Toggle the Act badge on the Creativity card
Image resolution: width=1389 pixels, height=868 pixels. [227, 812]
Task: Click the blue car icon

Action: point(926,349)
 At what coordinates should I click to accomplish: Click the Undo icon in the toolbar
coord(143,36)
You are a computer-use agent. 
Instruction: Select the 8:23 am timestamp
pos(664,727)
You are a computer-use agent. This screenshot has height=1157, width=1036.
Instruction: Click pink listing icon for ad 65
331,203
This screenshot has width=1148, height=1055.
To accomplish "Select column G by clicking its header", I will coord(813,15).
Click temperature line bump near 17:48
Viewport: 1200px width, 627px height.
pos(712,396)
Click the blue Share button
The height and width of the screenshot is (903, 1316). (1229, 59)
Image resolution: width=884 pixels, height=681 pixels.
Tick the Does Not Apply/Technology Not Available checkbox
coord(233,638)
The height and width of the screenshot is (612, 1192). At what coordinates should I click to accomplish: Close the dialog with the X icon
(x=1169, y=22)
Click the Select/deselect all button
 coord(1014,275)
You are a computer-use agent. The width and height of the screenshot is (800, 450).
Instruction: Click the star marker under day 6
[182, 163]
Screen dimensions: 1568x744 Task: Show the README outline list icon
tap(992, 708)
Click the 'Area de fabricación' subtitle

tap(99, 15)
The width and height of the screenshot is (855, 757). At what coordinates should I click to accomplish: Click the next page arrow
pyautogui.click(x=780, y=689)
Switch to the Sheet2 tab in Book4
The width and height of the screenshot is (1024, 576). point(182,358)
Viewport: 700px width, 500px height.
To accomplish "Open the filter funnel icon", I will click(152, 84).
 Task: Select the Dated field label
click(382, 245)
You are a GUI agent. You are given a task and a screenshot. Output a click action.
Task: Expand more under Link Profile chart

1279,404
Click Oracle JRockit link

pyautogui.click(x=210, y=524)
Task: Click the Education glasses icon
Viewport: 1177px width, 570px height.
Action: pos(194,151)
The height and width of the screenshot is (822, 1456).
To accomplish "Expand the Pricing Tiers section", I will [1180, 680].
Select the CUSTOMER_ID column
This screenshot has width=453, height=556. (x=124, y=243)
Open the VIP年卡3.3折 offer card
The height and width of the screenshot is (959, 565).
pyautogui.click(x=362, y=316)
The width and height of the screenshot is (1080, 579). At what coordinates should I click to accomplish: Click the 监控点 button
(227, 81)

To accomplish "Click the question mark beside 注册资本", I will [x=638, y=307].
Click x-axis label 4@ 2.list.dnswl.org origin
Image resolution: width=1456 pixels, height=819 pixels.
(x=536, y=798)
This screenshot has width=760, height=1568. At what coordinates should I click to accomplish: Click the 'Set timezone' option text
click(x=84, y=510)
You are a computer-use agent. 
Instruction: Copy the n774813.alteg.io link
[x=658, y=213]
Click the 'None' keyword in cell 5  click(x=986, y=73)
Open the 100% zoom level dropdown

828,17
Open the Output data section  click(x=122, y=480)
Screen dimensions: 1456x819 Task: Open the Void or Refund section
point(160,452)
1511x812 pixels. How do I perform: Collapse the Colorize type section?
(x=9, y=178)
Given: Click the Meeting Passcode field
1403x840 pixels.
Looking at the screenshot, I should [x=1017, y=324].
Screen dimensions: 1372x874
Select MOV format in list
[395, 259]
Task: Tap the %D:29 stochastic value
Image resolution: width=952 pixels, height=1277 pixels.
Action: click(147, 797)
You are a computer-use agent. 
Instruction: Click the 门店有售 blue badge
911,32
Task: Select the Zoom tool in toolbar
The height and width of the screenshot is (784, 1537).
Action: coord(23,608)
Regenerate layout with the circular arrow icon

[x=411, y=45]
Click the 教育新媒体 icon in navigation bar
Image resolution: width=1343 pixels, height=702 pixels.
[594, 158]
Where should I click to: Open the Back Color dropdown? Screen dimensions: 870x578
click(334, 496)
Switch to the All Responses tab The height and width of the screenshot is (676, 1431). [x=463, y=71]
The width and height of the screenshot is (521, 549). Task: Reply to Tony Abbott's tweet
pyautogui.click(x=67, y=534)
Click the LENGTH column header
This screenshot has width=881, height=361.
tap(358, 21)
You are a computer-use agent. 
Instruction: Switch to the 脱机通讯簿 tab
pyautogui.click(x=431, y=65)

* [What is expected]:
Revise the stretch of the listing from the line containing "Task: Select the Zoom tool in toolbar" through the end of the listing, changing "tab" to "page" and keeping everything else the same.

* [Solution below]:
Task: Select the Zoom tool in toolbar
The height and width of the screenshot is (784, 1537).
Action: coord(23,608)
Regenerate layout with the circular arrow icon

[x=411, y=45]
Click the 教育新媒体 icon in navigation bar
Image resolution: width=1343 pixels, height=702 pixels.
[594, 158]
Where should I click to: Open the Back Color dropdown? Screen dimensions: 870x578
click(334, 496)
Switch to the All Responses page The height and width of the screenshot is (676, 1431). [x=463, y=71]
The width and height of the screenshot is (521, 549). Task: Reply to Tony Abbott's tweet
pyautogui.click(x=67, y=534)
Click the LENGTH column header
This screenshot has width=881, height=361.
tap(358, 21)
You are a computer-use agent. 
Instruction: Switch to the 脱机通讯簿 page
pyautogui.click(x=431, y=65)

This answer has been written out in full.